🤖 AI Summary
This work addresses the limitations of hand-crafted feature extraction and conventional signal processing in Wi-Fi sensing. We propose, for the first time, the direct application of large language models (LLMs) to raw channel state information (CSI) for end-to-end human activity recognition. Methodologically, we design a physics-informed prompt engineering framework that encodes Wi-Fi propagation principles as structured knowledge into the LLM, enabling zero-shot inference without time-frequency transformations or manual feature engineering.
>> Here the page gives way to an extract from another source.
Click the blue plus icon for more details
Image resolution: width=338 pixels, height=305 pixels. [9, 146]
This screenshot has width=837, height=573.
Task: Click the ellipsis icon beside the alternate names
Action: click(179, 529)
Our key contributions are: (1) establishing a novel paradigm for integrating LLMs with wireless physical-layer sensing; (2) empirically demonstrating LLMs’ implicit modeling capacity and causal reasoning ability on non-linguistic physical signals; and (3) achieving high-accuracy zero-shot activity recognition on real-world Wi-Fi datasets—outperforming all baseline methods significantly in accuracy.
📝 Abstract
Recent advancements in Large Language Models (LLMs) have demonstrated remarkable capabilities across diverse tasks. However, their potential to integrate physical model knowledge for real-world signal interpretation remains largely unexplored. In this work, we introduce Wi-Chat, the first LLM-powered Wi-Fi-based human activity recognition system. We demonstrate that LLMs can process raw Wi-Fi signals and infer human activities by incorporating Wi-Fi sensing principles into prompts. Our approach leverages physical model insights to guide LLMs in interpreting Channel State Information (CSI) data without traditional signal processing techniques. Through experiments on real-world Wi-Fi datasets, we show that LLMs exhibit strong reasoning capabilities, achieving zero-shot activity recognition. These findings highlight a new paradigm for Wi-Fi sensing, expanding LLM applications beyond conventional language tasks and enhancing the accessibility of wireless sensing for real-world deployments.